Но кроме родственников, пан-воевода был окружён ещё толпой чужой ему молодёжи из шляхты; не одного уже голыша-шляхтича вывел он в люди или наделил достатком, за то, что тот служил ему верой и правдой и отличался удалью и отвагой. Но никто однако из всей молодёжи, жившей в замке богатого пана, не пользовался в такой степени его любовью, как пользовался ею пан Яцек Илинич, статный и красивый юноша. Для него было пустяки — вскочить на степного, неукротимого скакуна, и через несколько времени обратить его в трусливого барана; не стоило ему большего усилия вышибить из седла одним ударом своего противника; он считал забавой встречу с неприятелем втрое сильнейшим. Но не одной только удалью отличался пан Яцек, он и в мазурке был первый, и все заглядывались на него, когда он пускался в пляс, подхватив пригожую паненку.
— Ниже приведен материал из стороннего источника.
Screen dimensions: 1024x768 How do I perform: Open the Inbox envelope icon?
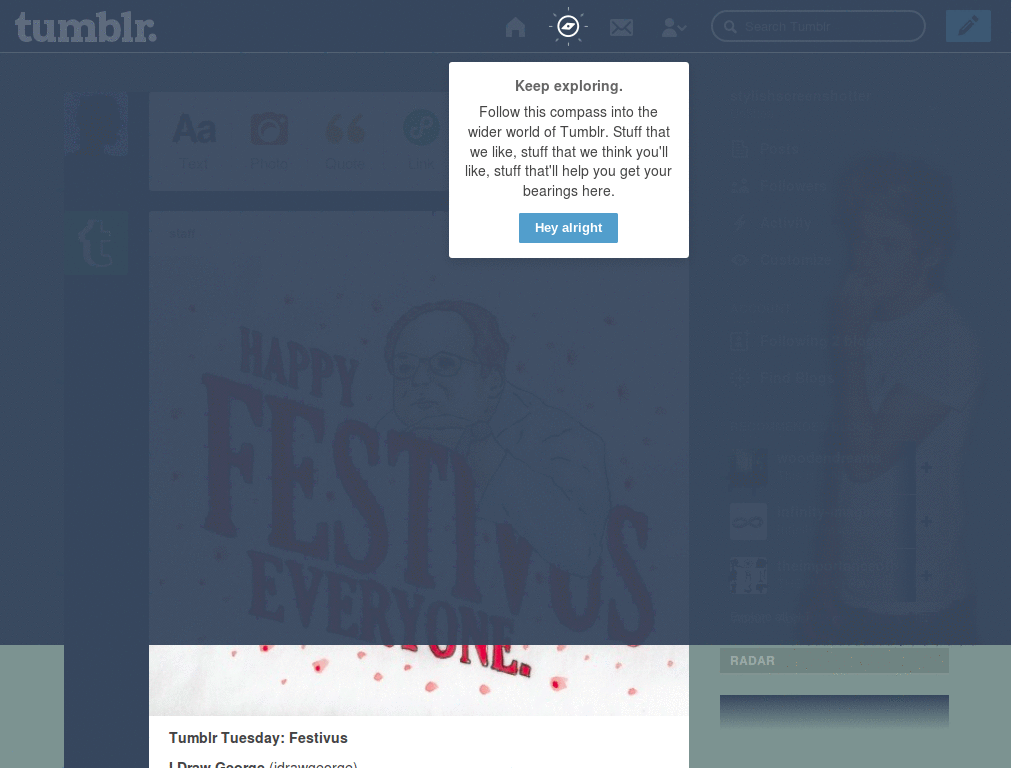click(621, 27)
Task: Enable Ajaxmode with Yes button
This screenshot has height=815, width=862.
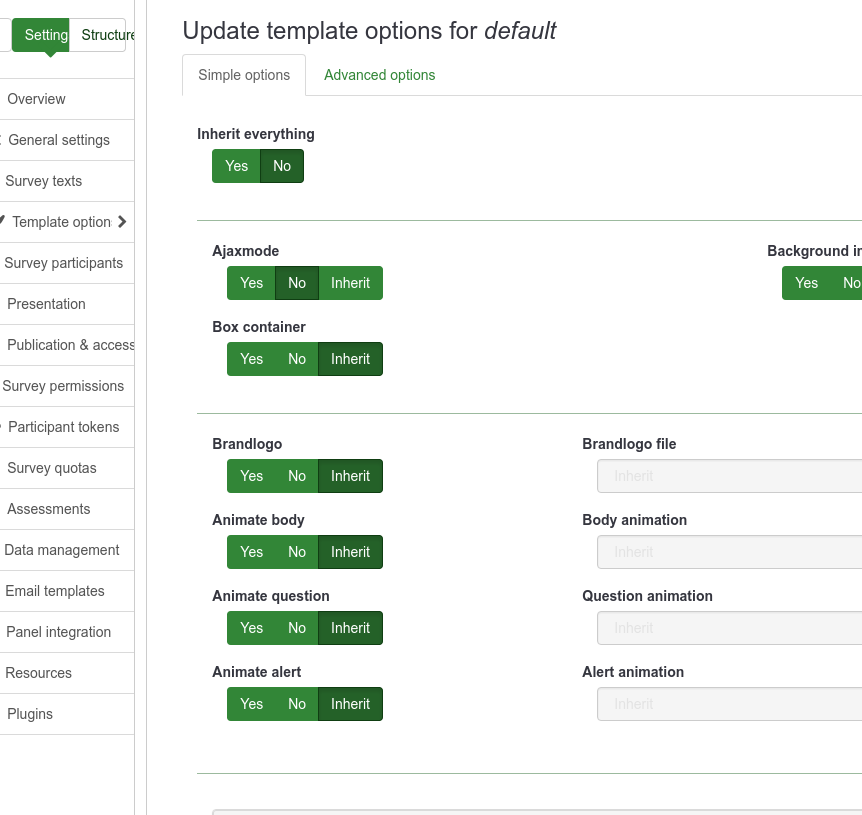Action: [x=251, y=283]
Старик Илинич владел в соседстве с воеводой маленькой наследственной деревней. Когда Яцек подрос, Илинич привёл сына в замок Ильговского и, поклонившись старосте, сказал:

— Отдаю вашей вельможной милости моего сына, он у меня один только и есть. Малый он расторопный и не заставит краснеть за себя своего отца; но я человек небогатый, так пусть мой сын послужит ясновельможному пану и научится в его доме, как быть угодным Господу Богу и людям.

Молодой Илинич исполнил волю отца. Он верно служил своему покровителю, и пан-воевода полюбил его, как сына; окольная молодёжь сознавала превосходство Илинича и льнула к нему со всех сторон, а старики, посматривая на Яцека, нередко говаривали между собою: «Что если бы таких молодцов было у нас побольше?» Девушкам крепко нравился Яцек и, бывало, только лишь он замолвит с одной из них словечко или ловко прислужится, как она вся зардеет и сама не знает что и как отвечать ему.

Только родственники воеводы косо посматривали на его любимца и Бог весть что толковали о нём за глаза; но так как он вежливо обходился с ними, не хвастаясь перед ними особенным расположением к себе магната, то и они смягчались, спрашивая самих себя: «да за что нам сердиться на этого молодого человека?» И только мысль о том, что Илинич может быть их соперником по наследству, снова заставляла их хмурить лбы и почёсывать затылки.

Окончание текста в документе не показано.